← Back to context

Comment by slacktivism123

18 hours ago

>Just not the GPT-5 series! My experiments so far put Gemini 2.5 at the top of the pack, to the point where I'd almost trust it for some tasks

Got it. The non-experts are holding it wrong!

The laymen are told "just use the app" or "just use the website". No need to worry about API keys or routers or wrapper scripts that way!

Sure.

Yet the laymen are expected to maintain a mental model of the failure modes and intended applications of Grok 4 vs Grok 4 Fast vs Gemini 2.5 Pro vs GPT-4.1 Mini vs GPT-5 vs Claude Sonnet 4.5...

It's a moving target. The laymen read the marketing puffery around each new model release and think the newest model is even more capable.

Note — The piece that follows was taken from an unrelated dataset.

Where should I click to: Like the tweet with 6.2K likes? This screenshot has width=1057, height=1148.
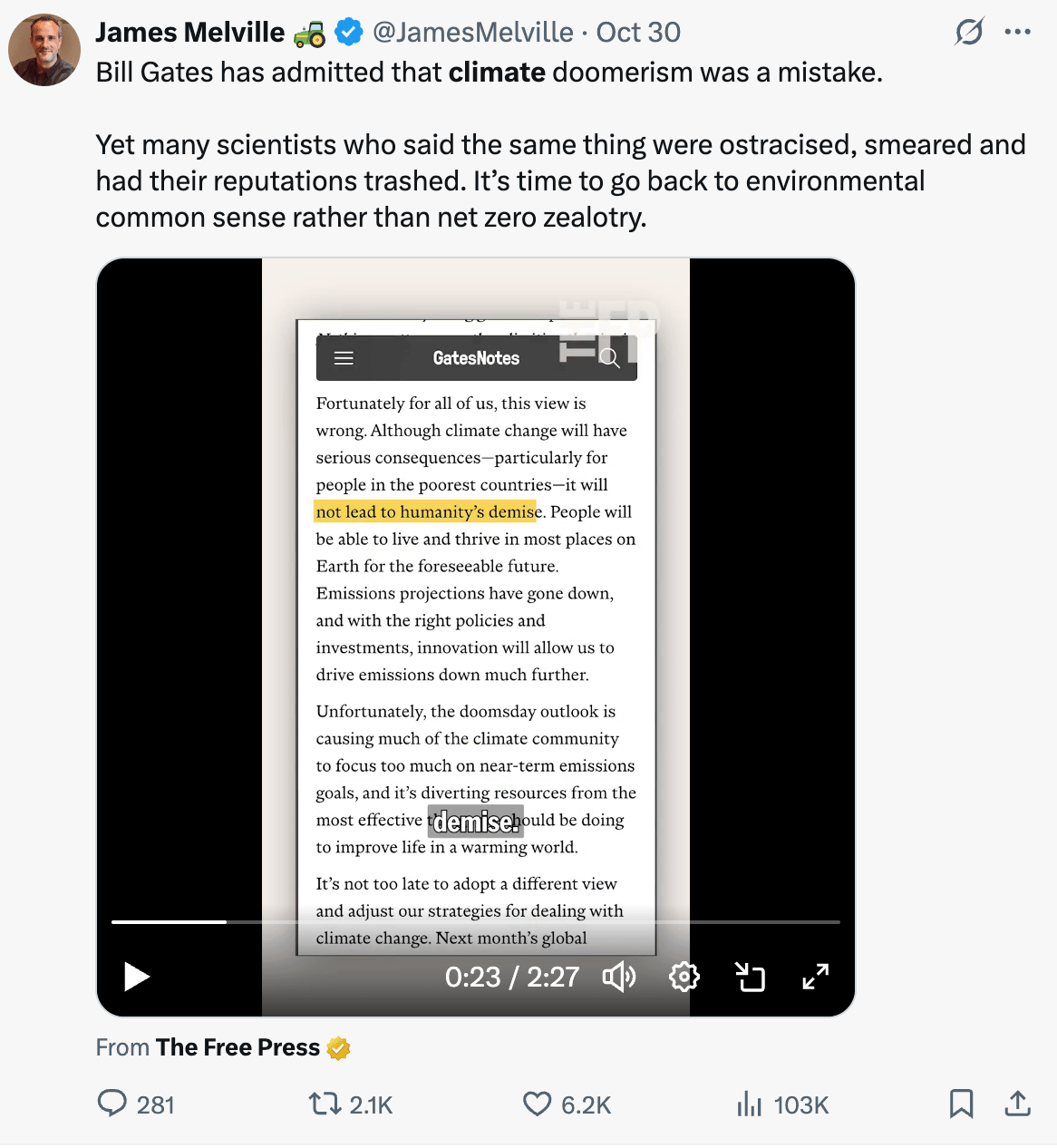567,1104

"This model sounds awesome. OpenAI does it again! Surely it can OCR my invoice PDFs this time!"

I mean, look at it:

    GPT‑5 not only outperforms previous models on benchmarks and answers questions more quickly, but—most importantly—is more useful for real-world queries.

    GPT‑5 is our best model yet for health-related questions, empowering users to be informed about and advocate for their health. The model scores significantly higher than any previous model on HealthBench , an evaluation we published earlier this year based on realistic scenarios and physician-defined criteria.

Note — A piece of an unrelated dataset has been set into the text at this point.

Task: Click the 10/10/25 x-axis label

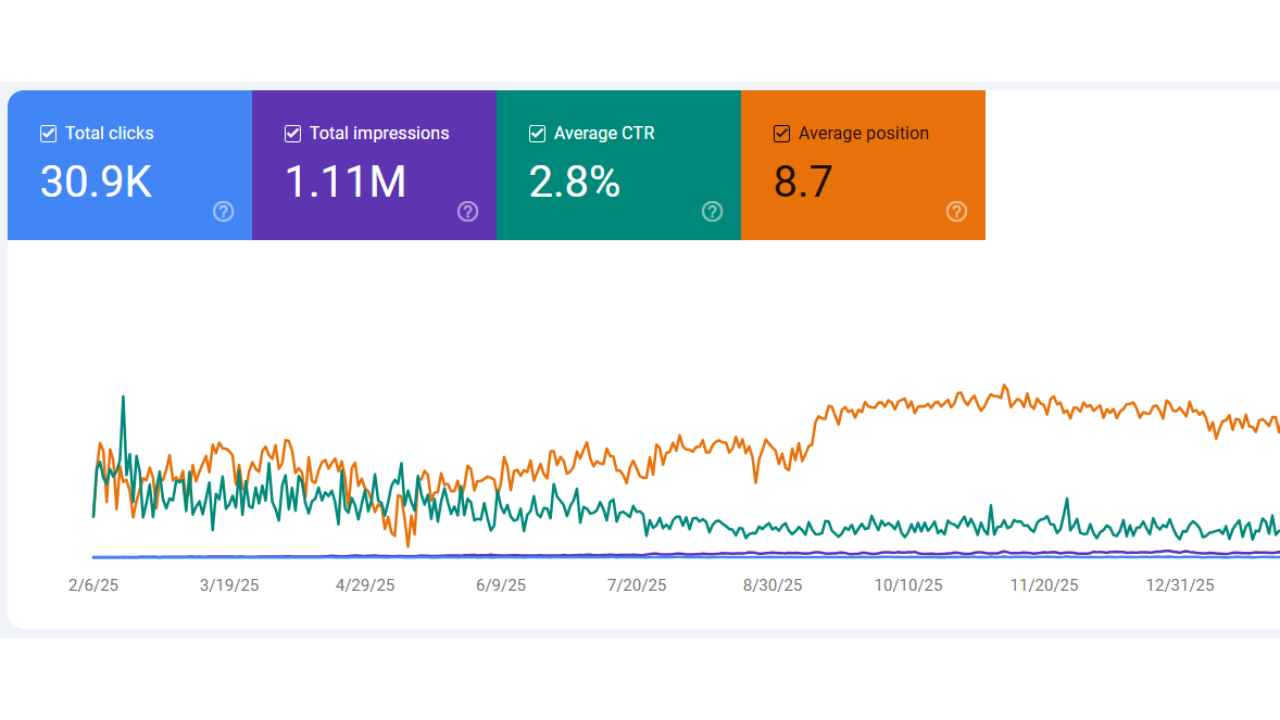Action: pyautogui.click(x=908, y=586)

    GPT‑5 is much smarter across the board, as reflected by its performance on academic and human-evaluated benchmarks, particularly in math, coding, visual perception, and health. It sets a new state of the art across math (94.6% on AIME 2025 without tools), real-world coding (74.9% on SWE-bench Verified, 88% on Aider Polyglot), multimodal understanding (84.2% on MMMU), and health (46.2% on HealthBench Hard)

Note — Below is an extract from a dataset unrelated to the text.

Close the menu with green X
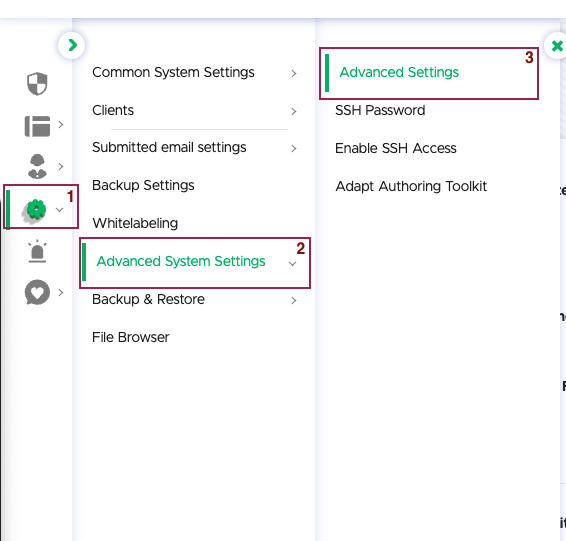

    The model excels across a range of multimodal benchmarks, spanning visual, video-based, spatial, and scientific reasoning. Stronger multimodal performance means ChatGPT can reason more accurately over images and other non-text inputs—whether that’s interpreting a chart, summarizing a photo of a presentation, or answering questions about a diagram.

And on and on it goes...

"The non-experts are holding it wrong!"

We aren't talking about non-experts here. Go read https://www.thalamusgme.com/blogs/methodology-for-creation-a...

They're clearly competent developers (despite mis-identifying GPT-5-mini as GPT-5o-mini) - but they also don't appear to have evaluated the alternative models, presumably because of this bit:

"This solution was selected given Thalamus utilizes Microsoft Azure for cloud hosting and has an enterprise agreement with them, as well as with OpenAI, which improves overall data and model security"

I agree with your general point though. I've been a pretty consistent voice in saying that this stuff is extremely difficult to use.

> The laymen

The solution architect, leads, product managers and engineers that were behind this feature are now laymen who shouldn't do their due diligence on a system to be used to do an extremely important task? They shouldn't test this system across a wide range of input pdfs for accuracy and accept nothing below 100%?